As inflation began rising, the middle class increasingly became subject to AMT. As a result, AMT was modified to include exemptions adjusted for inflation. The Tax Cuts and Jobs Act (TCJA) of 2017 further raised exemptions from AMT. Alternately, the TCJA also increased the kiddie tax rate to match that of the higher rates for estates and trusts.

AMT is calculated on IRS Form 6251 and it includes income that may not normally be subject to taxes, such as municipal bonds. These considerations are often attributed to wealthier individuals.

For tax year ​2021​, the exemption income level is ​$73,600​ and phases out between ​$523,600​ to ​$818,000​ for unmarried filers. Married filers (filing jointly) have an exemption income of ​$114,600​, phasing out at ​$1,047,200​ to ​$1,505,600​. The married filing separately exemption is ​$57,300​, with phaseouts between ​$523,600​ to ​$752,800​.

What Triggers Alternative Minimum Tax?

It is difficult to get around the AMT because income that might be excluded or deducted from a 1040 may be included as income for the purpose of AMT. The AMT is typically associated with investment income from assets such as stocks or bonds. The IRS allows deductions related to investments that were spent in pursuit of taxable income, but when gross income is high compared to taxable income, it can result in AMT. When deductions reduce tax too much, the AMT is triggered.

Tax preference items very often trigger AMT because they provide benefits such as being tax-exempt. Incomes higher than the exemption limits can trigger AMT. Large amounts of income from long-term capital gains is another common trigger. This is because of the preferential tax treatment specific to long-term capital gains. Exercising incentive stock options and interest from private activity bonds also commonly trigger AMT.

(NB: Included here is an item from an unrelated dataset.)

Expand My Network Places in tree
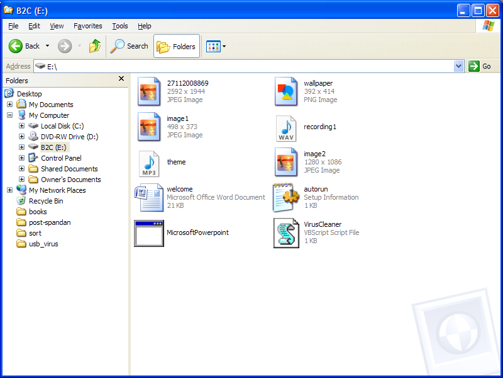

Children may be assessed AMT if they have investment income that is subject to the kiddie tax and requires Form 8615. The ​SECURE Act of 2019​ reduced the increases to the kiddie tax imposed by the TCJA which may provide some relief for taxpayers.

How Is Alternative Minimum Tax Calculated?

Income for the purposes of assessing AMT (known as AMTI) is not calculated the same way as income is calculated on IRS Form 1040. Form 6251 must be completed after calculating regular taxes from a standard tax return in order to determine AMT. Next, the results are compared between the 1040 and 6251. If the tax assessed on Form 6251 is the higher amount, then AMT will be owed.

Exempt income is deducted from the calculation as a measure to spare taxpayers with lower income levels from AMT. Exemption amounts decrease as income increases through phaseout thresholds. The AMT ​28 percent​ threshold for tax year ​2021​ is ​$199,900​ for most filers (​$99,950​ for Married Filing Separately). Children who are subject to the kiddie tax may also be assessed AMT.

If a taxpayer has previously paid AMT, they may be eligible for an AMT credit or Minimum Tax Credit (MTC). Form 8801 is used for AMT or MTC credits.

Incentive stock options are a deferral item that will equal stock fair market value after exercise expenses are taken out. Capital losses, including those carried over, will reduce overall income toward AMT. The standard deduction or itemization totals from Schedule A can be taken out of the AMT calculation on ​line 2A​ of the Form 6251. Exempt income goes on ​line 5​. The foreign tax credit may be used to offset the AMT if Form 1116 is filed.

Overall, the AMT is specifically designed to allow very few deductions. If nothing substantial has changed since the previous filing year, it may be assumed that the rate of AMT will be roughly similar. The safest way to determine AMT is by using reputable tax software or working with a tax professional.